Last summer, the long-time pension policy of the Baltimore County Council became a hot topic when it became known that 20-year council veteran Vince Gardina was leaving office with an annual lifetime pension equal to his County Council salary.
Councilman Kevin Kamenetz, the Democratic nominee for Baltimore County executive, introduced a bill that capped the pension benefit at 60% of his pay.
Council members make is $54,000 per year, and pensions are based on length of service. Under the Kamenetz bill, if they serve one four-year term, they get 20% of their salary per year; after eight years, 40% per year; and 12 years and more, 60%.
Bailey charged that the Democrat-controlled County Council was not interested in true pension reform. Democratic Councilman Joseph Bartenfelder introduced a bill establishing minimum age requirements that was not even considered because nobody would second it.
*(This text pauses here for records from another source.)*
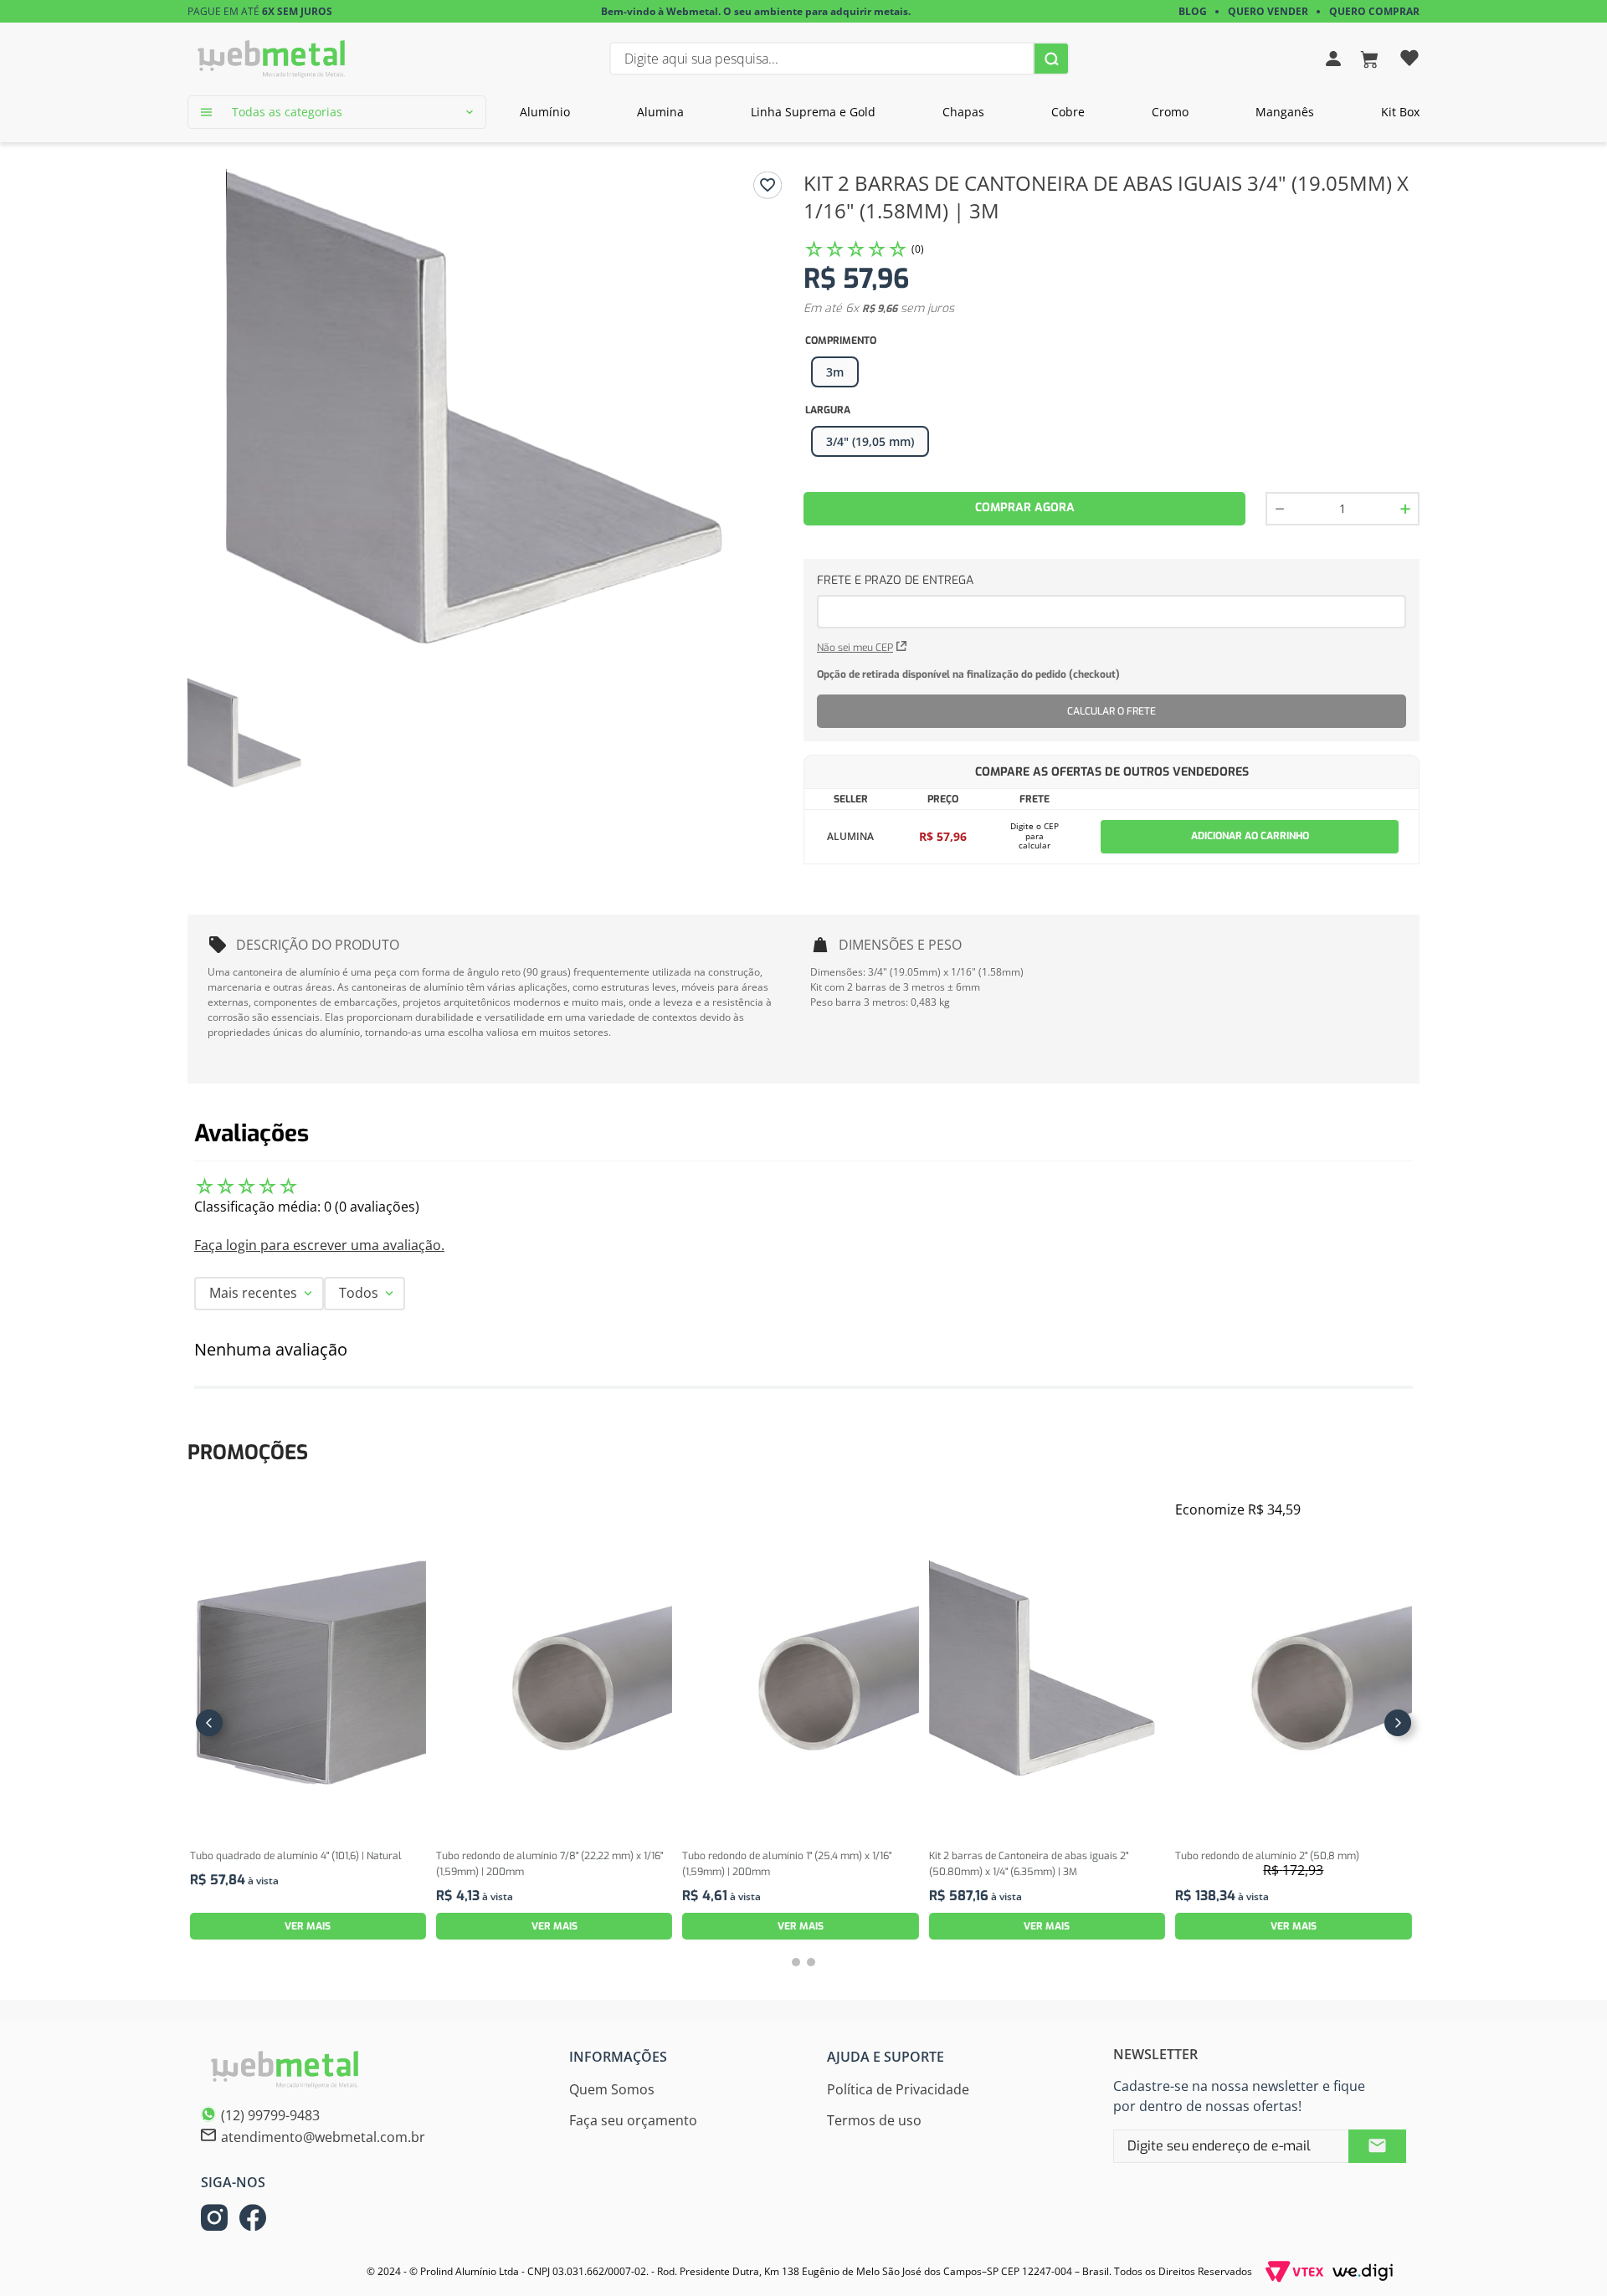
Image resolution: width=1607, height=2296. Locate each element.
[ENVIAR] (1377, 2146)
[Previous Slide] (209, 1723)
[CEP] (1111, 600)
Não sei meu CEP (855, 647)
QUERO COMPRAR (1374, 11)
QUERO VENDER (1268, 11)
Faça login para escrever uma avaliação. (319, 1245)
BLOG (1192, 11)
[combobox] (839, 58)
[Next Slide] (1397, 1723)
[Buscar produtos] (1051, 58)
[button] (870, 442)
No reform of legislative pensions
Del. William Frank, a Republican from the 42nd district, related a similar tale. During the 2010 General Assembly, he said, his efforts to reform legislators’ pensions were blocked by the Democratic leadership.
The salary for a state delegate is currently $43,500 per year. Legislators have their own pension plan separate from the state employees’ pension plan.
Frank called the legislators’ plan “very generous,” noting that after serving eight years, members get 24% of their salaries.
“After 20 years [in the General Assembly], you can retire at age 60 and get two-thirds of your salary for life,” said Frank. (The maximum pension is actually reached after 22 years and 3 months of service, according to the General Assembly Compensation Commission.)
In last year’s legislative session, Frank sponsored two House resolutions to change the recommendations of the compensation commission. One would have moved the legislators’ pension benefit plan into a 401(k) retirement savings plan. The second would have moved the legislators’ pension plan into the less generous state employees’ pension plan.
“I introduced the bills on February 18. I kept going to the chairman and asking, ‘When will they be heard?’ and I kept being told, ‘Next week,’” said Frank, who noted that the bills were finally heard on April 7, five days before adjournment.
“They let them languish. They ran the time out,” he said. “There was no interest in pension reform.”
Under the state constitution, the next time a bill to change legislators’ pensions can be introduced is in the 2014 General Assembly, for legislators entering the 2015 General Assembly. A new pension commission reviewing the retirement system for state employees and teachers holds its second meeting today (Tuesday), but it is not dealing with legislative pensions.
However, Frank said that he and Del. Susan Aumann, a 42nd district Republican, are investigating the possibility of offering legislators the option of putting retirement money into a 401(k) plan.
Aumann noted, “Given the state budget, the current pension system is not sustainable. We need a more modern, responsible way” for state employees’ retirement.